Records
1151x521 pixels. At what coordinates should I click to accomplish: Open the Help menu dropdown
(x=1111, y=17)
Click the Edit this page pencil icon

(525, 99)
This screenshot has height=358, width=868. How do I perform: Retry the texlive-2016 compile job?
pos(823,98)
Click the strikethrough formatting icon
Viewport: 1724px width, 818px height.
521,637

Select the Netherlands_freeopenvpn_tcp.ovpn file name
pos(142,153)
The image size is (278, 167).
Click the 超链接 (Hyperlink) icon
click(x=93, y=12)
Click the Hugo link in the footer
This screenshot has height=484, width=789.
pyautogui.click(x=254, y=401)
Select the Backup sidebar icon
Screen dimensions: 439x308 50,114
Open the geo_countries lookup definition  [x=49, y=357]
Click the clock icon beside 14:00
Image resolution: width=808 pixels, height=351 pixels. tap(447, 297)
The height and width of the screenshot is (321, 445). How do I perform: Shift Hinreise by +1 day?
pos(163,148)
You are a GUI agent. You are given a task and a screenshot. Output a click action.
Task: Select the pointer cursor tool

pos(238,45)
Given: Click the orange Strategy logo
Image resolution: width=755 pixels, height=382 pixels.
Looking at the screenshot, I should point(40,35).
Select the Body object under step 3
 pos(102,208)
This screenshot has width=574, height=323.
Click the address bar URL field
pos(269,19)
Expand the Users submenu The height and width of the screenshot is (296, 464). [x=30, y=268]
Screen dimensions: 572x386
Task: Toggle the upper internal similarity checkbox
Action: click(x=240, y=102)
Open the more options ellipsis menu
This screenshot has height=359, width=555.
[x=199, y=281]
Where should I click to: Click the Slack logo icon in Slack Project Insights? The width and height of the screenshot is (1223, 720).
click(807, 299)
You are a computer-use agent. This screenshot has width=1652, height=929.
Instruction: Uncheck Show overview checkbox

[What you will do] Can you duplicate every line of the listing above exactly?

[Task output]
1151x521 pixels. At what coordinates should I click to accomplish: Open the Help menu dropdown
(x=1111, y=17)
Click the Edit this page pencil icon

(525, 99)
This screenshot has height=358, width=868. How do I perform: Retry the texlive-2016 compile job?
pos(823,98)
Click the strikethrough formatting icon
Viewport: 1724px width, 818px height.
521,637

Select the Netherlands_freeopenvpn_tcp.ovpn file name
pos(142,153)
The image size is (278, 167).
Click the 超链接 (Hyperlink) icon
click(x=93, y=12)
Click the Hugo link in the footer
This screenshot has height=484, width=789.
pyautogui.click(x=254, y=401)
Select the Backup sidebar icon
Screen dimensions: 439x308 50,114
Open the geo_countries lookup definition  [x=49, y=357]
Click the clock icon beside 14:00
Image resolution: width=808 pixels, height=351 pixels. tap(447, 297)
The height and width of the screenshot is (321, 445). How do I perform: Shift Hinreise by +1 day?
pos(163,148)
You are a GUI agent. You are given a task and a screenshot. Output a click action.
Task: Select the pointer cursor tool

pos(238,45)
Given: Click the orange Strategy logo
Image resolution: width=755 pixels, height=382 pixels.
Looking at the screenshot, I should point(40,35).
Select the Body object under step 3
 pos(102,208)
This screenshot has width=574, height=323.
Click the address bar URL field
pos(269,19)
Expand the Users submenu The height and width of the screenshot is (296, 464). [x=30, y=268]
Screen dimensions: 572x386
Task: Toggle the upper internal similarity checkbox
Action: click(x=240, y=102)
Open the more options ellipsis menu
This screenshot has height=359, width=555.
[x=199, y=281]
Where should I click to: Click the Slack logo icon in Slack Project Insights? The width and height of the screenshot is (1223, 720).
click(807, 299)
You are a computer-use agent. This screenshot has width=1652, height=929.
Instruction: Uncheck Show overview checkbox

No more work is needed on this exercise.